The TNFSF13B gene encodes B cell-activating factor (BAFF), a critical cytokine for B cell survival and maturation, primarily expressed by monocytes, macrophages, dendritic cells, and T cells ^[1]. BAFF, a member of the tumour necrosis factor (TNF) superfamily, functions through binding to receptors on B cells, including BAFF-R, TACI, and BCMA. Activation of these receptors initiates the NF-κB and MAPK signaling cascades, leading to B cell survival, proliferation, and immunoglobulin production ^[1-2]. This cytokine is essential for humoral immunity and the development of lymphoid tissues ^[1]. Aberrant BAFF expression and signaling are implicated in the pathogenesis of autoimmune diseases, such as systemic lupus erythematosus (SLE) and rheumatoid arthritis. BAFF overexpression can drive B cell hyperactivity and the production of autoantibodies, contributing to these conditions ^[2-3]. Clinically, monoclonal antibodies targeting BAFF, such as belimumab, are employed in the treatment of SLE ^[4]. In the tumor microenvironment, BAFF exhibits a complex role, supporting B cell lymphomas and influencing the immune response to solid tumours, exhibiting context-dependent pro- and anti-tumourigenic effects ^[5]. This multifaceted role highlights BAFF as a key therapeutic target in autoimmune diseases and specific B cell malignancies ^[1-5].

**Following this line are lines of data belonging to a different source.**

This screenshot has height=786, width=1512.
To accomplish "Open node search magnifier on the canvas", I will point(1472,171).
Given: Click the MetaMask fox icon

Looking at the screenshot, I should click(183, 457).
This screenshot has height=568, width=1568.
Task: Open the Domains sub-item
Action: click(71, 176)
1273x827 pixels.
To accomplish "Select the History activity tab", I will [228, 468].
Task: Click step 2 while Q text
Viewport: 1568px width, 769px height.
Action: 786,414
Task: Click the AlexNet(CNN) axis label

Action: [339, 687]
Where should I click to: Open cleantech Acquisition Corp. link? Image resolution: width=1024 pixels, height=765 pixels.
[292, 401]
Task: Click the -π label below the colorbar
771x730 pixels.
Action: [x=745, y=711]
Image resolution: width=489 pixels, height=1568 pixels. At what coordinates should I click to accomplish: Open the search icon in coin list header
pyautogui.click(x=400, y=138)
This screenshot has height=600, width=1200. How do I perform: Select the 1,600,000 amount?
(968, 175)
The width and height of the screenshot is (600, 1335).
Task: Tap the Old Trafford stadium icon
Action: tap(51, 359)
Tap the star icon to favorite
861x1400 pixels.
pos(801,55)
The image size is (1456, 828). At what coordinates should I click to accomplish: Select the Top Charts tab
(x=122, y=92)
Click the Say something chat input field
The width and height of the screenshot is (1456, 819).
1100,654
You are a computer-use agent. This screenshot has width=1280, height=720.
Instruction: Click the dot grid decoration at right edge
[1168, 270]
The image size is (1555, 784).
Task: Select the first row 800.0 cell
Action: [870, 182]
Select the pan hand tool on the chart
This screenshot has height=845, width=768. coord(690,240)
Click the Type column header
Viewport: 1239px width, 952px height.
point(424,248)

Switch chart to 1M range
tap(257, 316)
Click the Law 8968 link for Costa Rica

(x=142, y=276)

The B6-hBAFF(TNFSF13B) mouse is a humanized model generated using gene editing technology, in which the protein-coding sequence (CDS) encoding the extracellular domain of the human TNFSF13B protein is integrated into a specific site within the mouse Tnfsf13b gene, while retaining the endogenous gene sequence encoding the mouse cytoplasmic and transmembrane domains. Homozygous B6-hBAFF(TNFSF13B) mice are viable and fertile. This model can be used to study the pathological mechanisms and therapeutic approaches of autoimmune diseases and specific B cell malignancies, as well as for the development of BAFF-targeted drugs.